Sudah 3.874 Nakes di Sragen Divaksin Covid-19, Bupati Klaim Sragen Posisi Ketiga di Jateng

Ilustrasi vaksin Covid-19 atau virus corona / tempo.co

SRAGEN, GROBOGAN.NEWS – Sampai kini, jumlah tenaga kesehatan (Nakes) yang sudah tervaksinasi Covid-19 sudah mencapai 77,8 persen. Pencapaian itu dinilai menjadi peringkat ketiga di Jateng saat ini.

Bupati Sragen, Kusdinar Untung Yuni Sukowati mengatakan Hingga Kamis (28/1/2021) total sudah sebanyak 3.874 nakes yang sudah divaksin.

Jika dipersentase, mereka yang sudah tervaksin mencapai 77,8 persen. Dengan capaian tersebut, untuk sementara Sragen menempati peringkat ketiga kabupaten/kota di Provinsi Jawa Tengah untuk kategori nakes yang sudah divaksin.

“Capaian per kemarin 77,8 persen peringkat ketiga di Jateng. Pertama Kota Pekalongan, kedua Kota Surakarta, ketiga Kabupaten Sragen,” papar Bupati kepada wartawan, Jumat (29/1/2021).

Baca Juga :  Dua Emak-emak Patah Tulang Bahu Gegara Motornya Terjerumus ke Lubang Jalan di Sragen

Dari data di DKK, jumlah nakes di Sragen yang terdata untuk melakukan vaksinasi Covid-19 sebanyak 5.009 teregister Nakes.

Dari jumlah itu, masih ada 1.135 nakes yang hingga kini belum vaksin. Menurut bupati, nakes yang belum divaksin tersebut sebagian tertunda karena memang tidak bisa dilakukan vaksinasi.

Di antaranya mereka yang tensi tinggi, hamil, menyusui hingga yang sudah pernah tekonfirmasi Covid-19.

Namun juga ada Nakes yang tidak hadir ketika jadwal vaksinasi Covid-19 Sinovac yang dilakukan sejak Selasa-Kamis (26-28/1/2021) yang ditargetkan Pemkab Sragen.

Baca Juga :  24.100 Warga Sragen Menjadi Sasaran Vaksinasi Covid-19

“Itu data per kemarin, hari ini belum. Harusnya hari ini semoga tambah. Orang yang tensi tinggi itu saja minta segera diobati dan segera divaksin Covid-19,” katanya.

Yuni menyebut sejauh ini tingkat kesadaran Nakes untuk melakukan vaksinasi Covid-19 cukup tinggi. Ia mengklaim tidak ada nakes yang menolak divaksin.

Selain itu kepercayaan publik terhadap vaksin ini dikatakannya tinggi.
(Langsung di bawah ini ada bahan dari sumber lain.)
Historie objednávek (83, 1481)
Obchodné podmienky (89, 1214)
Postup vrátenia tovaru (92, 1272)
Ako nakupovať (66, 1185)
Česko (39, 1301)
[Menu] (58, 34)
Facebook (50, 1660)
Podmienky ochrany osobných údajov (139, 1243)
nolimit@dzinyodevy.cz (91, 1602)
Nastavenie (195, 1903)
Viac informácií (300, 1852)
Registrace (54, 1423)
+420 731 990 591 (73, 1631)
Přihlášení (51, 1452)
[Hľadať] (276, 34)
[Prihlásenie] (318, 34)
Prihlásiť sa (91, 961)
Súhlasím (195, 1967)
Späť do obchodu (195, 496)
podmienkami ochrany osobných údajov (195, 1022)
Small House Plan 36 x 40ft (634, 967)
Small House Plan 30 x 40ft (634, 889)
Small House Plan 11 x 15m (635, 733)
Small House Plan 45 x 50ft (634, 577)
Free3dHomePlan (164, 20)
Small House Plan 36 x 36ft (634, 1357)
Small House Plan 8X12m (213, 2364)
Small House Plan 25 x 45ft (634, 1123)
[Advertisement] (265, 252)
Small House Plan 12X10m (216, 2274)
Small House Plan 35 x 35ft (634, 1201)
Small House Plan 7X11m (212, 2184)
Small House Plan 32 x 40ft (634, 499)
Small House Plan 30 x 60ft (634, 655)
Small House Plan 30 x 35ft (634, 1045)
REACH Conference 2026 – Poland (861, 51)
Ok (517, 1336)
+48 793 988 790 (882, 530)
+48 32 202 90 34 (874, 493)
Dengan 10 tokoh masyarakat divaksin Covid-19 terlebih dahulu hal itu dinilai berdampak pada kepercayaan masyarakat terlebih Nakes.

Baca Juga :  Hasil Survei: Keberhasilan Vaksinasi Covid-19 Tergantung Kehalalan Vaksin

“Kami memberikan contoh, ada beberapa kelompok masyarakat yang belum masuk kategori untuk divaksin semua sudah bertanya giliran kami kapan? berarti kan animonya tinggi, tidak ada yang menolak,” katanya.

Selain itu Yuni mengklaim management pengelolaan yang dibuat bagus. Para nakes yang terdaftar sebelum jadwal keluar, para Nakes sudah diberitahu terlebih dahulu.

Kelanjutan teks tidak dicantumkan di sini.